The decision to permanently close the adult services section has dismayed free speech advocates, including the Electronic Frontier Foundation.
Its stance is that Craigslist was on solid legal ground, and the pressure it was facing from attorneys general was an attempt to strongarm the company.
For more than a year, Craigslist has been tangling with one attorney general or another over the section. Critics claimed it promoted both adult and child prostitution. Craigslist tried to adopt a conciliatory stance in some of the skirmishes. For instance, at one point Craigslist replaced its "erotic services" category with an "adult services section," which it promised to screen.
At the same time, it stuck to its legal guns, pointing to First Amendment protection of speech, as well as the Communications Decency Act of 1996, which gives interactive computer service providers immunity against liability that might result from material posted by third parties.
Turning on the Heat
The attorneys general and child protection advocates continued to step up the pressure, however. Last month, 17 AGs requested in an open letter that Craigslist shut down that portion of the site, emphasizing that it was used for child sex trafficking. It also referenced the connections of some ads with sex crimes.

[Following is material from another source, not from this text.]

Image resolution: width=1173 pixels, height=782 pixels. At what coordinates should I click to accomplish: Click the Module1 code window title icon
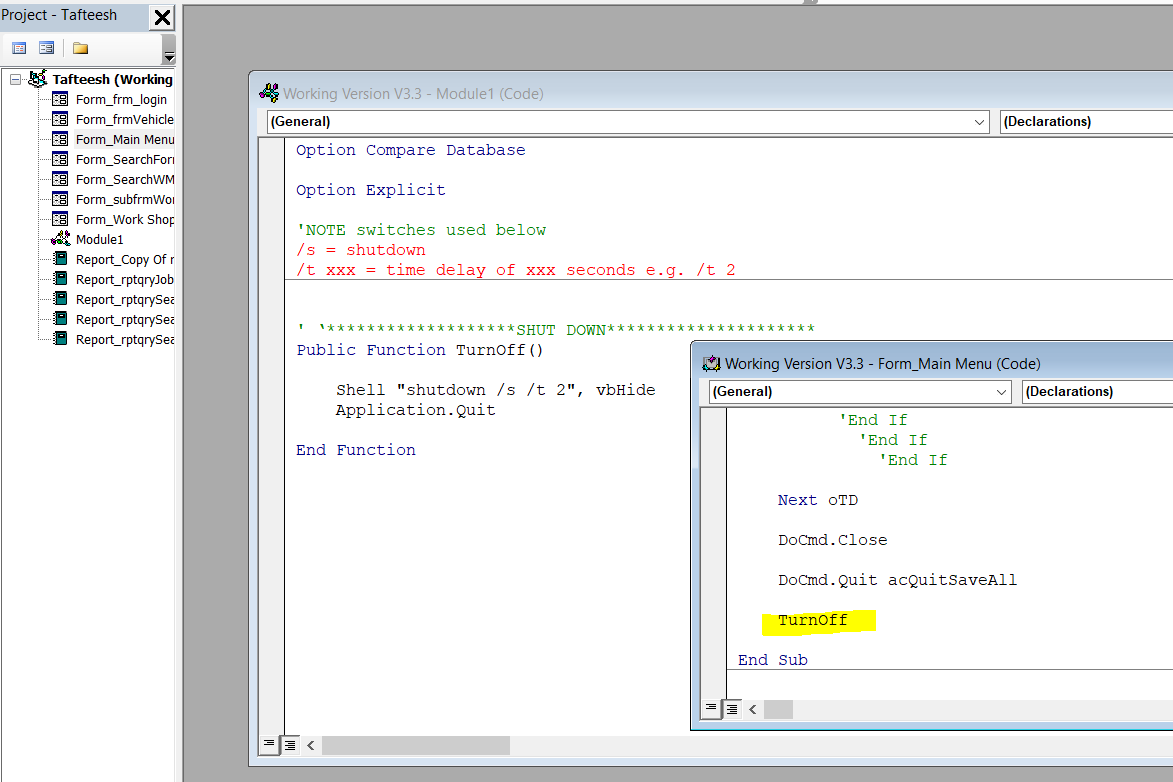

"In July 2010, two girls who said that they were trafficked for sex through craigslist wrote an 'open letter' to your company in which they pleaded with you to eliminate the Adult Services section," the letter read. "Their poignant account told a horrific story of brutalization and assault suffered not just by them, but also by untold numbers of other children."
Craigslist responded in a blog post, asking for more details, such as the police reports filed on the crimes.
It is unclear what prompted Craigslist to finally wave the white flag on this issue. In testimony to a House Judiciary subcommittee, William Clinton Powell, the director of customer service and law enforcement relations for Craigslist, said money was not an issue.
Craigslist reportedly made US$30 million from adult listings year to date in 2010, according to the Advanced Interactive Media Group.
Essentially, Craigslist decided it was losing the PR battle, which was more important than its legal rights or whatever revenue it collects from adult services, said James Cohen, a professor at Fordham Law.
"Legally, they were on solid ground," he told the E-Commerce Times. "Almost certainly, people at Craigslist urged the decision makers to shut it down for business reasons -- it was giving Craigslist a bad name."
Ultimately, this story comes down to a company that was pressured by its customers to take a certain action -- and it caved, he said. That sort of thing happens every day in the business world.
"Craigslist was picking its battle," Peter Vogel of Gardere Wynne Sewell told the E-Commerce Times. "If they had continued to challenge it, they probably would have won in court --but lost with the public."
Now, Craigslist gets to portray itself as a white knight for children's causes, he said.
While this is clearly a symbolic victory for those pushing for this move, it is unclear how much of a practical effect it will have on the problem that concerns them. Perpetrators of prostitution and child sex trafficking are unlikely to be deterred, considering the profits at stake, by the shutdown of one online channel.
It will make a difference at the margins, said Cohen. "Craigslist is a huge publisher. Not having that information on the site will make it just a little bit harder to find. It will also make it less likely that another publisher will place such ads, given Craigslist's experience."
Another possible negative consequence is that the sites this activity could shift to might not cooperate with law enforcers, unlike Craigslist, which accommodated police requests in connection with criminal investigations related to its site, noted Ryan McCormick, media relations specialist with Goldman & McCormick Public Relations.
"Users had to verify each adult ad with a credit card and other means, and Craigslist also gave the police full access to their site in case a crime was committed," he told the E-Commerce Times.